Of the roughly 160,000 utility patents issued in the past year (June 29,2008 – June 29, 2009), about 37% were examined by an assistant examiner with the remaining 63% handled by primary examiners working alone. This proportion varies according to Technology Center.
Percent Handled by
Biotechnology and Organic Chemistry
Chemical and Materials Engineering
Computer Architecture, Software, and Information Security
Networking, Mulitplexing, Cable, and Security
Semiconductors, Electrical and Optical Systems and Components
Transportation, Construction, Electronic Commerce, Agriculture,
Mechanical Engineering, Manufacturing, Products
For applicants who appreciate delay, patents that were handled by assistant examiners are more likely to be eligible for patent term adjustment due to patent office delay. (This results hold true for each technology center). 80% of patents handled by assistant examiners were awarded some PTA while only 72% of those handled solely by a primary examiner. This translates to an expected PTA of 12 months versus 9 months respectively.

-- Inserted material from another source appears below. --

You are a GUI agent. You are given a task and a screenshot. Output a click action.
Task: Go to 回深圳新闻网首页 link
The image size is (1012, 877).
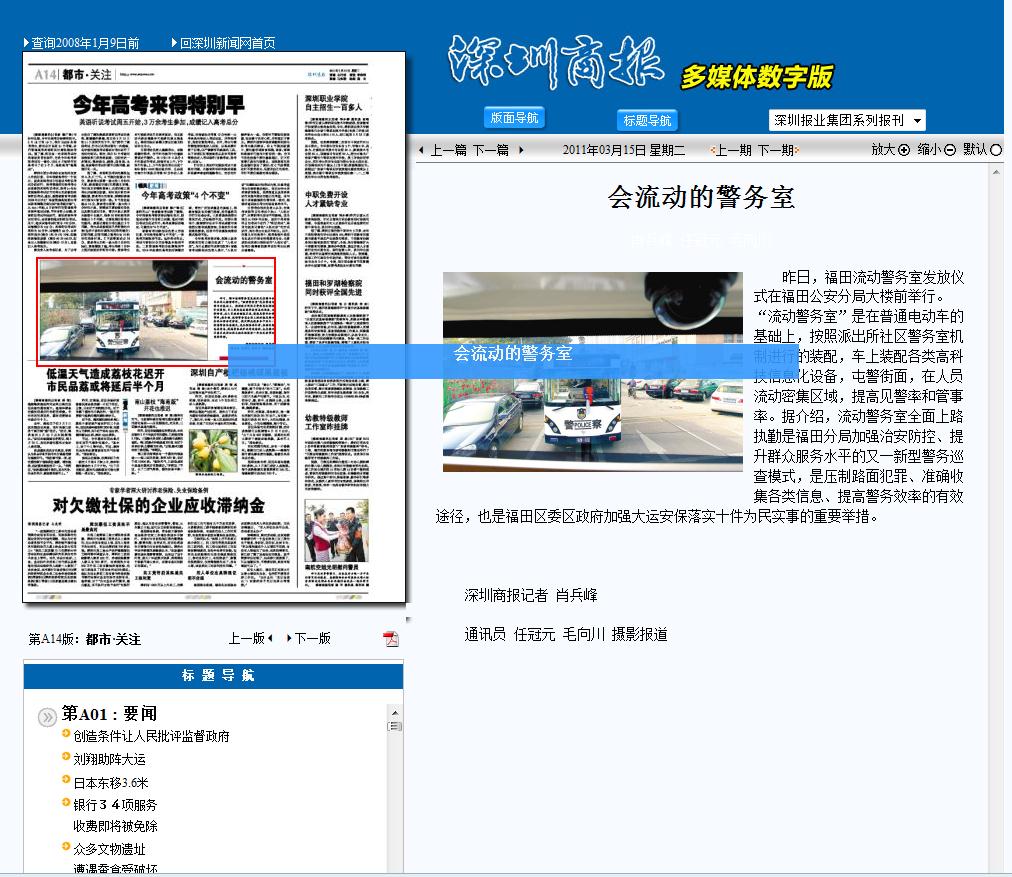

Only applications filed after May 29, 2000 are eligible for a patent term adjustment. More than 99.5% of patents issued thus far in 2009 have a PTA qualifying filing date. Over the past four years, the percent of patents with some patent term adjustment has been steadily rising over time.
"The patent term adjustment (PTA) provisions of the American Inventors Protection Act of 1999 (AIPA) allow for term adjustment: (1) if the USPTO fails to initially act on an application within fourteen months of its filing date; (2) if the USPTO fails to respond to a reply or appeal by applicant within four months of the reply or appeal; (3) if the USPTO fails to act on an application within four months of a Board of Patent Appeals and Interferences (BPAI) or court decision in an application containing allowable claims; (4) if the USPTO fails to issue a patent within four months of the date the issue fee was paid; (5) if the USPTO fails to issue a patent within three years of its filing date; (6) if issue of a patent was delayed due to imposition of a secrecy order; (7) if issue of a patent was delayed due to an interference proceeding; or (8) if the issue of a patent was delayed due to successful appellate review. This PTA smorgasbord requires the USPTO and applicants to monitor numerous events during the prosecution of the application to determine the appropriate term adjustment, and often results in applicants obtaining patent term adjustment despite the fact that the patent has an unadjusted term of longer than seventeen years from grant.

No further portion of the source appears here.